İnsanlar ve Orklar : WARCRAFT – Film İncelemesi

Filmi öncelikle bir Hollywood filmi olarak, Warcraft evreninden ve hikayesinden ayrı olarak değerlendireceğim.

Film gerçekten güzeldi. Konuyu tamamen bilerek gittiğim için aslında ben dikkat edememiş olsam da; Warcraft bilgisi olmadan filme gidenlerin söylediğine göre hikaye geçişlerinde biraz sorun vardı lakin. Yani bir karakterin kim olduğunu, ne olduğu hikayeyi bilmiyorsanız tam olarak anlamamanız mümkün. Ama işin güzel yanı; gelecek filmler Duncan Jonas tarafınan garantilenmiş gibi duruyor.

Grafikler konusuna büyük bir facia bekleyen ben; gördüklerim karşısında mutlu oldum. Özellikle Orklarda kullandıkları CGI gerçekten izlenmeye değer. Durotan’ın Drakan’ın elini tutuşundan tutun da, minik Thrall’ımızın (bilmeyenler için; Go’el) bağırışına kadar, pek güzeldiler. Pek tabii Garona’ya ben de herkes kadar takılmış vaziyetteyim. Zira Anduin ile ilişki yaşayabilsin diye ekstra bir seksapel eklenmiş gibi ve rahatsız ediciydi bu biraz.

Konu içinde tutarlıydı. Yani bir anda ‘bu nerden çıktı’ diyebileceğiniz şeyler pek yoktu, bir düzen üzerinde işledi, karakterler eksik işlenmiş olsa dahi. Warcraft evrenine zaten aşık birisi olarak, övmeye başlamaya girmeyeceğim pek, zira bitmez diye düşünmekteyim. Ki hikaye ile ilgili sorunlarımı da ikinci kısımda vermeyi düşünmekteyim.
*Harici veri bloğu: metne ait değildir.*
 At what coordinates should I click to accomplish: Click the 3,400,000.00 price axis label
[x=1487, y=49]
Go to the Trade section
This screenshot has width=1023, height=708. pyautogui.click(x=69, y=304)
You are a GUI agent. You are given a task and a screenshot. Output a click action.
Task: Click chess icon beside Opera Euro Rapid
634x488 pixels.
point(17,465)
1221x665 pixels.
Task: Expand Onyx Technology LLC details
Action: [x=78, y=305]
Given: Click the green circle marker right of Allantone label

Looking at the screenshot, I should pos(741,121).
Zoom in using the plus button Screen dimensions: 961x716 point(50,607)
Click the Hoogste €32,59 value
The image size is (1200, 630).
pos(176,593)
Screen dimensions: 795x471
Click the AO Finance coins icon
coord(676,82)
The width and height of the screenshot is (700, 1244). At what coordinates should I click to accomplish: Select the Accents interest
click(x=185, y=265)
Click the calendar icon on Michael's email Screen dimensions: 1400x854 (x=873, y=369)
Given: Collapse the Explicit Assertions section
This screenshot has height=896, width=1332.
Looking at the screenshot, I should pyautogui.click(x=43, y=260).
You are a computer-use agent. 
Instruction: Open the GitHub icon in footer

Burada belirteceğim en önemli şey; hikayeyi sadece testosteron ve ‘ME SMASH’ orkları şeklinde yapmayıp, orcların kendi içindeki işleyişini ve Durotan gibi mükemmel Orkları da çok güzel bir şekilde sahneye almaları açısından harika bulduğumu söylemeliyim. Bir sürü evrenden bildiğimiz, zekaları bir tahtanınkinin ötesine geçemeyen Orklardan sonra, takdir edersiniz ki Warcraft orcları izlemesi çok zevkli oluyor. Birazcık (!) barbar olmalarının yanında düşünceliler de. Pek tabii Alliance’ın işleyişi de çok güzeldi doğrusu. Genel olarak ‘For the Horde!’ diye bağıranlarımız bile, filmi izlerken zaman zaman Alliance adına bağırmak istediler. Bir Ork klanı ve İnsan krallığının anlaşması, 2 saatlik bir filmle hepimizin içini ısıtan ve ‘ben de savaşacağım!’ dedirten cinstendi.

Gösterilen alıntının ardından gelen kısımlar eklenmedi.